Rewrite the rows from the line with "Clear the superscript search field" to the line with "coord(423,458)", replacing "screenshot" with "image" and leaving everything else unchanged. Omit the pictures from your answer.

──────── GIVEN ENTRIES

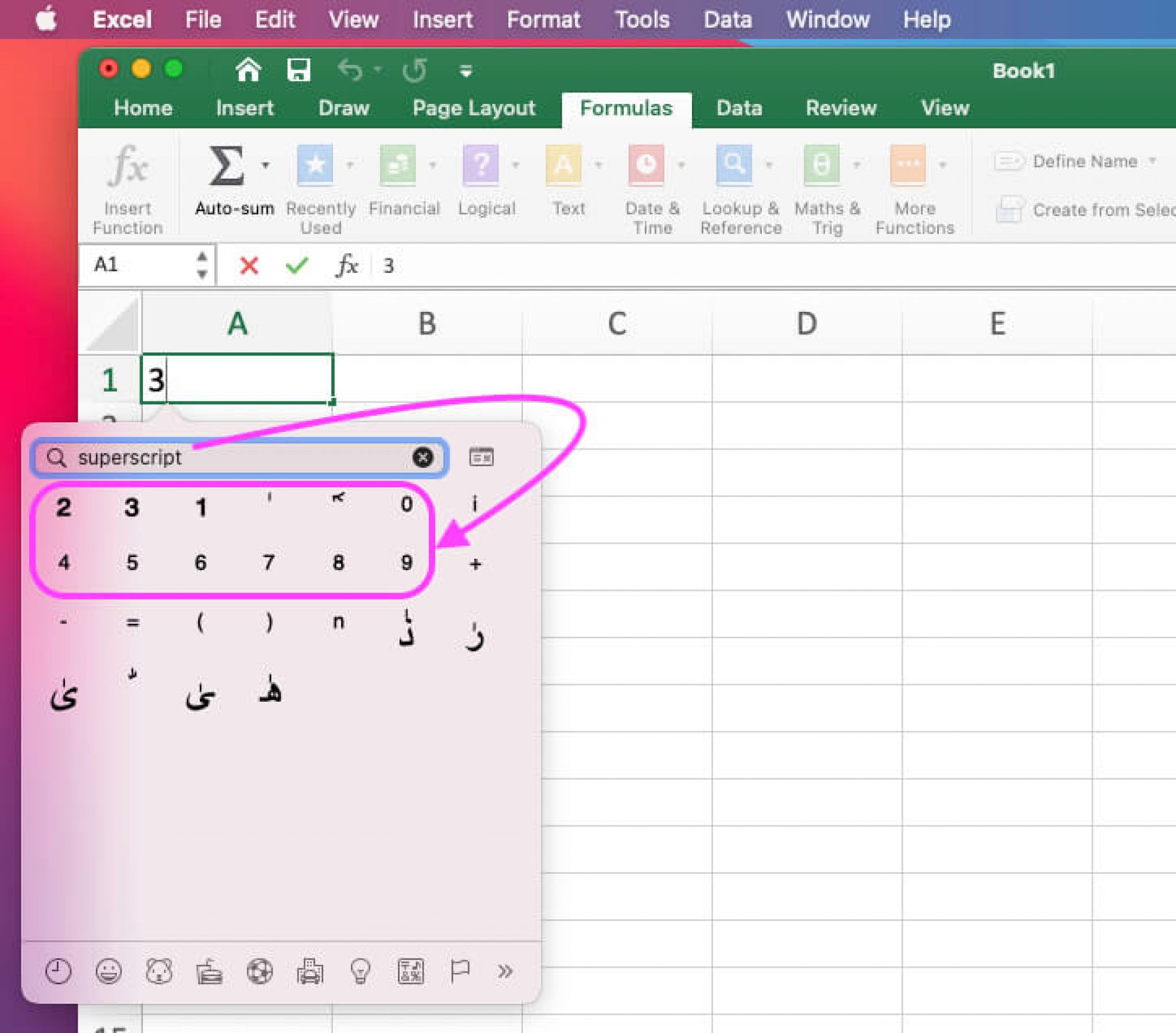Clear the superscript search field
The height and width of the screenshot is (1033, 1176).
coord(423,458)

────────────────
──────── GIVEN ENTRIES

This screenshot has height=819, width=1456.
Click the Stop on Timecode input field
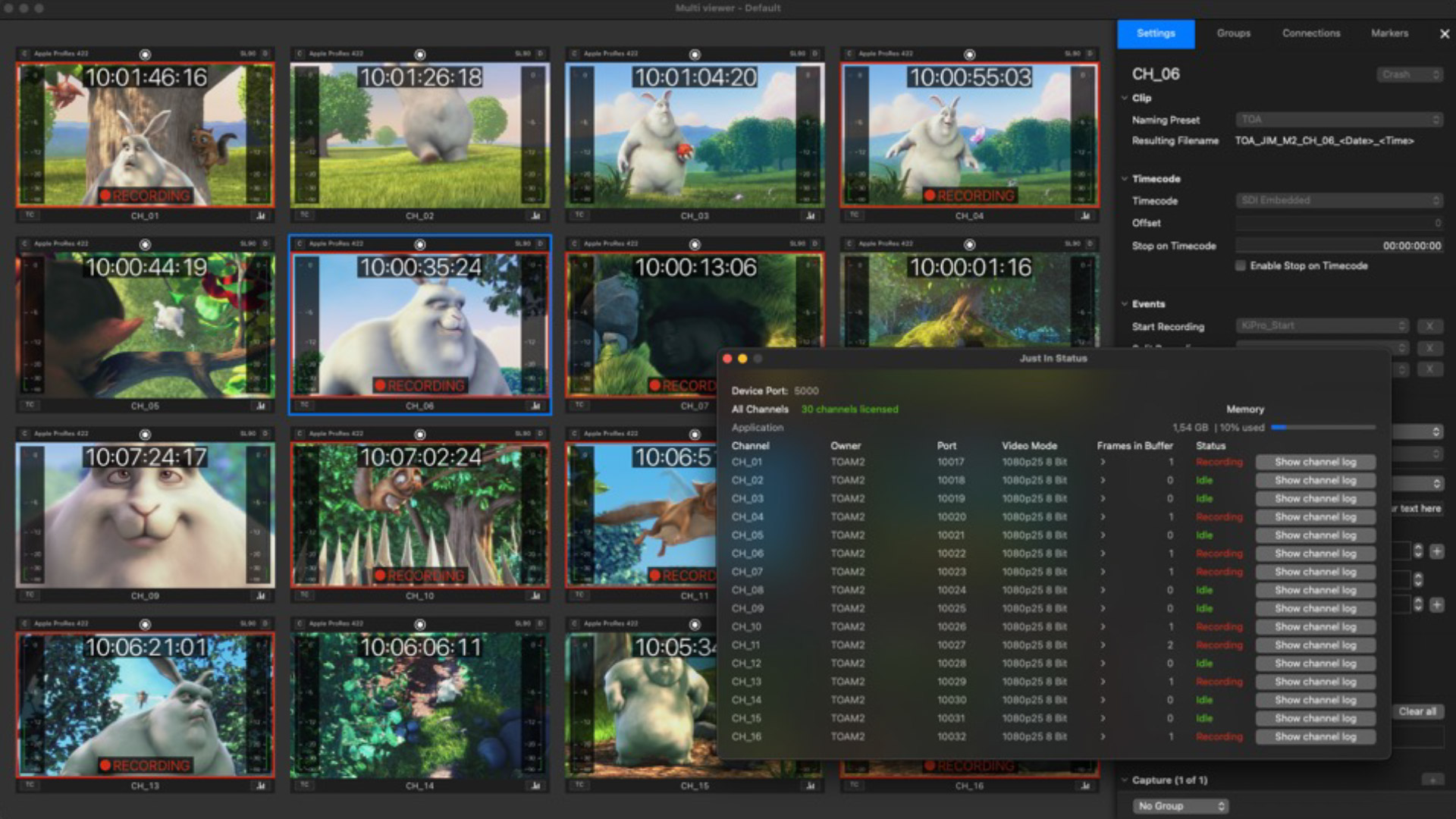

────────────────
──────── GIVEN ENTRIES

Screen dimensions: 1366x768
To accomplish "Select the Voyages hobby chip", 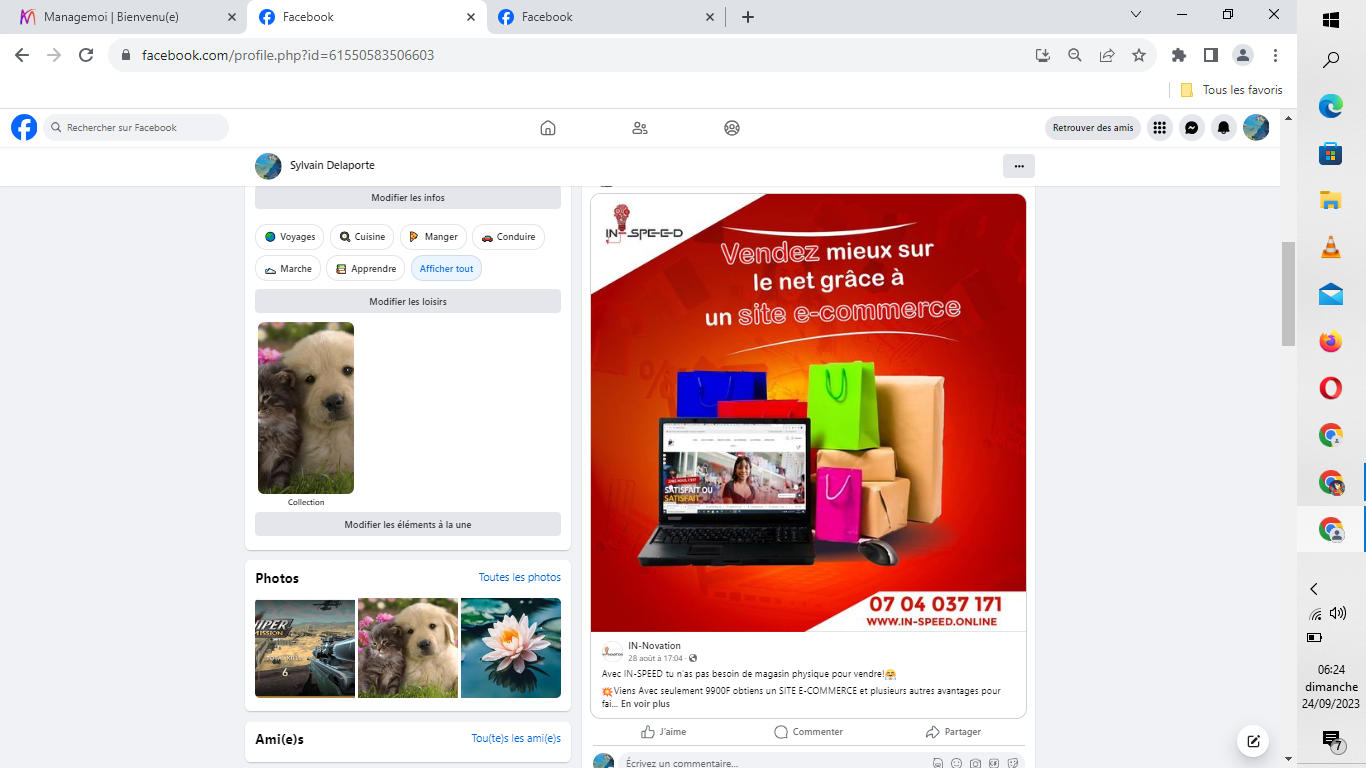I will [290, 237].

────────────────

→ **TASK SOLUTION**:
Clear the superscript search field
The height and width of the image is (1033, 1176).
coord(423,458)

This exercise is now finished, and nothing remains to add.